■ What you will do: Each line below should be quoted exactly, please.

(Source material Opens)

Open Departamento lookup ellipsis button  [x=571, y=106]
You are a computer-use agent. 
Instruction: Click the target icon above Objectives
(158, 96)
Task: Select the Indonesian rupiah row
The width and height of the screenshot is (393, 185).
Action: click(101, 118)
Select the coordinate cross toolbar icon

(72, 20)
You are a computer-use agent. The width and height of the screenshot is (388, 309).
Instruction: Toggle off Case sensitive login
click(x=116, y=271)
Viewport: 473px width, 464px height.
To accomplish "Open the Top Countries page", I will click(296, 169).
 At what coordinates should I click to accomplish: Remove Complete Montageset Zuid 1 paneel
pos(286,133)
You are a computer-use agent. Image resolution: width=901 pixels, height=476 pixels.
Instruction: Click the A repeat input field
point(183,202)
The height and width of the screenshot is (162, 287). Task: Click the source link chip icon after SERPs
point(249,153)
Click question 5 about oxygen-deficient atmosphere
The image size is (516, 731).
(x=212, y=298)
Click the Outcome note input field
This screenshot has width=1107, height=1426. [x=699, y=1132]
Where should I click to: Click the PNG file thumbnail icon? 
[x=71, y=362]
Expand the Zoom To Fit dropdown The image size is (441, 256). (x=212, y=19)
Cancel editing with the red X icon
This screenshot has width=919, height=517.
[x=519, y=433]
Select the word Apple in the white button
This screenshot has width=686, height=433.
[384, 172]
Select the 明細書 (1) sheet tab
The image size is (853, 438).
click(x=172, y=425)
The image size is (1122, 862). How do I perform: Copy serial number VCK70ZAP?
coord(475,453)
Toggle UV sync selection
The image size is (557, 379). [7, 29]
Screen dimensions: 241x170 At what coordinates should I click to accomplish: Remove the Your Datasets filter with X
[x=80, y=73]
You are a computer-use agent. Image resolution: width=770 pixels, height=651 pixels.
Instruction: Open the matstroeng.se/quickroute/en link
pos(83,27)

(Source material Closes)

■ Exercise solution:
Open Departamento lookup ellipsis button  [x=571, y=106]
You are a computer-use agent. 
Instruction: Click the target icon above Objectives
(158, 96)
Task: Select the Indonesian rupiah row
The width and height of the screenshot is (393, 185).
Action: click(101, 118)
Select the coordinate cross toolbar icon

(72, 20)
You are a computer-use agent. The width and height of the screenshot is (388, 309).
Instruction: Toggle off Case sensitive login
click(x=116, y=271)
Viewport: 473px width, 464px height.
To accomplish "Open the Top Countries page", I will click(296, 169).
 At what coordinates should I click to accomplish: Remove Complete Montageset Zuid 1 paneel
pos(286,133)
You are a computer-use agent. Image resolution: width=901 pixels, height=476 pixels.
Instruction: Click the A repeat input field
point(183,202)
The height and width of the screenshot is (162, 287). Task: Click the source link chip icon after SERPs
point(249,153)
Click question 5 about oxygen-deficient atmosphere
The image size is (516, 731).
(x=212, y=298)
Click the Outcome note input field
This screenshot has width=1107, height=1426. [x=699, y=1132]
Where should I click to: Click the PNG file thumbnail icon? 
[x=71, y=362]
Expand the Zoom To Fit dropdown The image size is (441, 256). (x=212, y=19)
Cancel editing with the red X icon
This screenshot has width=919, height=517.
[x=519, y=433]
Select the word Apple in the white button
This screenshot has width=686, height=433.
[384, 172]
Select the 明細書 (1) sheet tab
The image size is (853, 438).
click(x=172, y=425)
The image size is (1122, 862). How do I perform: Copy serial number VCK70ZAP?
coord(475,453)
Toggle UV sync selection
The image size is (557, 379). [7, 29]
Screen dimensions: 241x170 At what coordinates should I click to accomplish: Remove the Your Datasets filter with X
[x=80, y=73]
You are a computer-use agent. Image resolution: width=770 pixels, height=651 pixels.
Instruction: Open the matstroeng.se/quickroute/en link
pos(83,27)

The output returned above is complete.